**Teks yang Disediakan:**

+ + + +

Solusinya, pemerintah mengeluarkan UU No 5 tahun 2010 untuk menyelesaikan banyaknya utang permohonan grasi yang menyatakan bahwa permohonan grasi yang belum diselesaikan berdasarkan Pasal 15 Undang-Undang Nomor 22 Tahun 2002 tentang Grasi diselesaikan paling lambat tanggal 22 Oktober 2012.
Perkara Pidana Khusus
Selama 9 tahun, dari seluruh permohonan grasi yang diberikan pertimbangan, jenis perkara terbanyak adalah pidana khusus sebanyak 445 perkara, dilanjutkan oleh pidana umum 212 perkara, dan pidana militer sejumlah 12 perkara. Dalam hal ini, perkara pidana umum meliputi tindak pidana yang diatur dalam KUHP, sedangkan perkara pidana khusus meliputi tindak pidana yang diatur dalam UU tersendiri di luar KUHP.
Tingginya permohonan grasi yang diberi pertimbangan MA pada 2010 didominasi oleh perkara pidana khusus sebanyak 224 perkara. Banyaknya perkara pidana khusus ini lantaran jumlah perkara pidana khusus yang masuk ke MA juga lebih banyak ketimbang perkara pidana lainnya. Setelah 2010, pemberian pertimbangan terhadap permohonan grasi pada tiap jenis perkara cenderung stabil dengan jumlah yang relatif sedikit.
Namun, pada 2014 ada kenaikan jumlah pemberian pertimbangan terhadap permohonan grasi sebesar 66,7 persen pada jenis perkara pidana umum dan 50 persen pada jenis perkara pidana khusus dari tahun sebelumnya.

+ + + +

**Materi yang Disediakan:**
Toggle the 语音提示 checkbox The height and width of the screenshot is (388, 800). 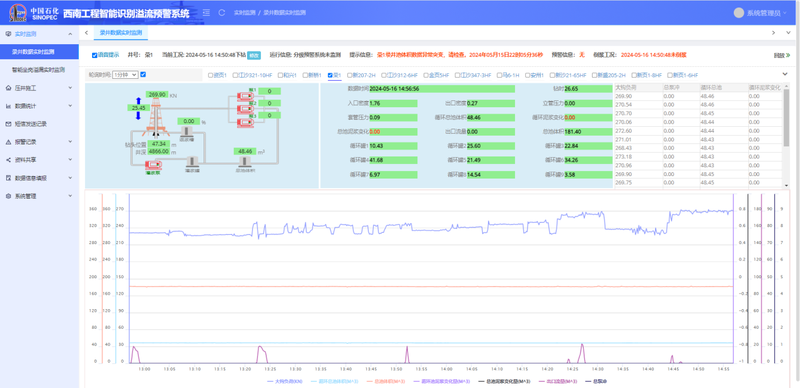(94, 55)
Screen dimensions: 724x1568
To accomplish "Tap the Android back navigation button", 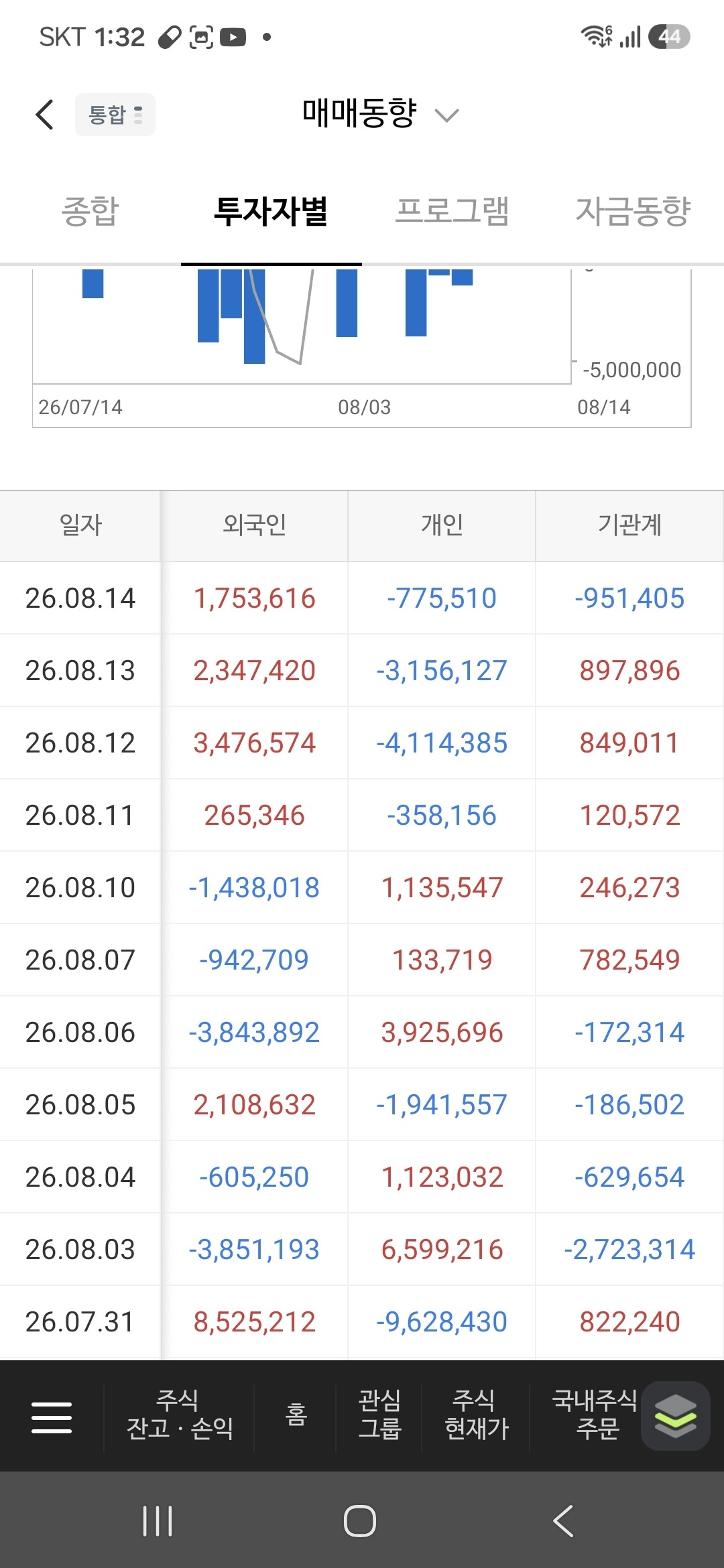I will pos(563,1521).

+ + + +

**Uraian Tugas:**
Tuliskan kembali tanpa perubahan bagian teks tentang permohonan grasi di atas, mulai dari "Tingginya permohonan grasi" sampai dengan dan termasuk "dari tahun sebelumnya.".

**Jawaban Latihan:**
Tingginya permohonan grasi yang diberi pertimbangan MA pada 2010 didominasi oleh perkara pidana khusus sebanyak 224 perkara. Banyaknya perkara pidana khusus ini lantaran jumlah perkara pidana khusus yang masuk ke MA juga lebih banyak ketimbang perkara pidana lainnya. Setelah 2010, pemberian pertimbangan terhadap permohonan grasi pada tiap jenis perkara cenderung stabil dengan jumlah yang relatif sedikit.
Namun, pada 2014 ada kenaikan jumlah pemberian pertimbangan terhadap permohonan grasi sebesar 66,7 persen pada jenis perkara pidana umum dan 50 persen pada jenis perkara pidana khusus dari tahun sebelumnya.